» Recorded information
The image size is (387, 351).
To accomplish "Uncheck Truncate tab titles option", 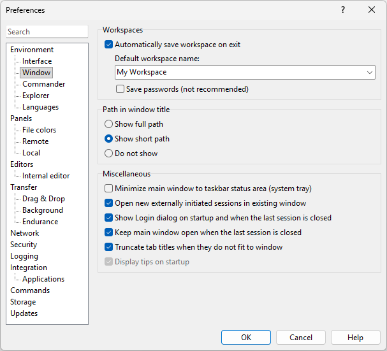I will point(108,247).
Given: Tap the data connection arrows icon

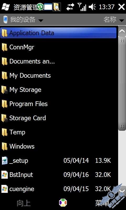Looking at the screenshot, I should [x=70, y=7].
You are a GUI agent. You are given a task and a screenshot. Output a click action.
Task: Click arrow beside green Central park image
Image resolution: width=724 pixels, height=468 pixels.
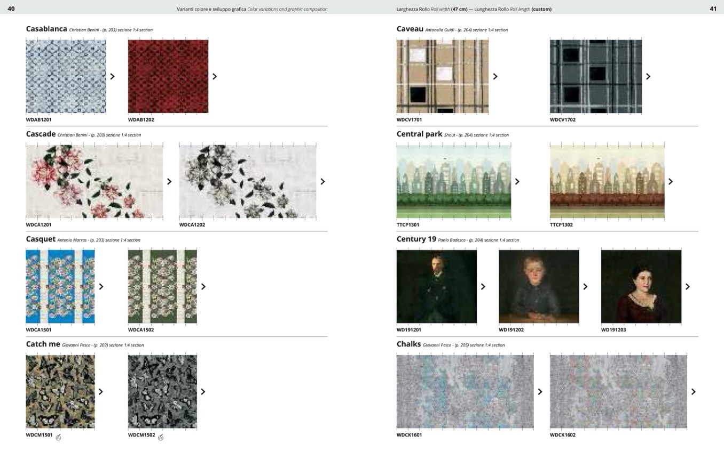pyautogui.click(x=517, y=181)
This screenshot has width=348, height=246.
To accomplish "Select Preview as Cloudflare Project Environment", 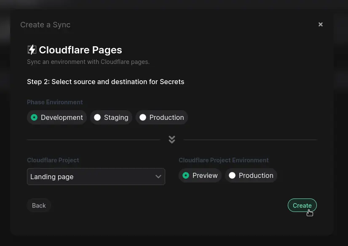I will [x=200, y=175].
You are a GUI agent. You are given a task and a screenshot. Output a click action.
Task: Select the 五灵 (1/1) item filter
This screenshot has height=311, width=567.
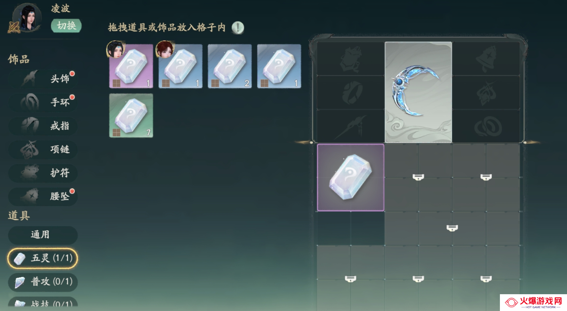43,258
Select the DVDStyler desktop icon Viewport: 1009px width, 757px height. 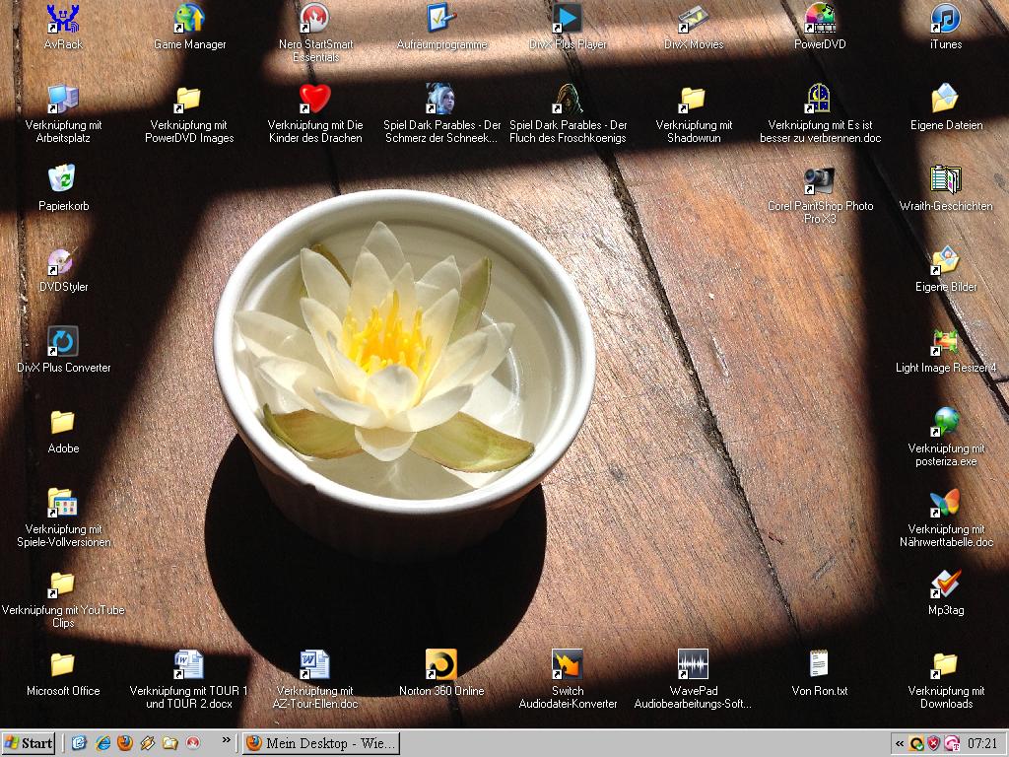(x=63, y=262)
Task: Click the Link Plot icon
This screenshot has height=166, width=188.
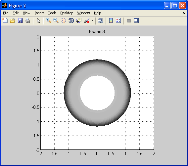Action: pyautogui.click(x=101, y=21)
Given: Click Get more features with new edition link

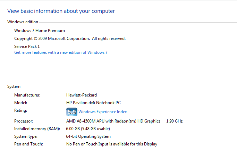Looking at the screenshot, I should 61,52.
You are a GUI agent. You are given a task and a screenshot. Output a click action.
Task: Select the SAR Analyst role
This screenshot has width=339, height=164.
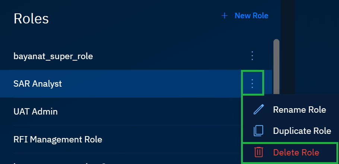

» About this task
Although pictures appear among the records above, write out exactly only the lines from the one that has "Task: Click the Link Plot icon" through the one that has "Task: Select the SAR Analyst role", and leave the pictures out.

» Answer space
Task: Click the Link Plot icon
This screenshot has height=166, width=188.
Action: pyautogui.click(x=101, y=21)
Given: Click Get more features with new edition link

Looking at the screenshot, I should 61,52.
You are a GUI agent. You are given a task and a screenshot. Output a click action.
Task: Select the SAR Analyst role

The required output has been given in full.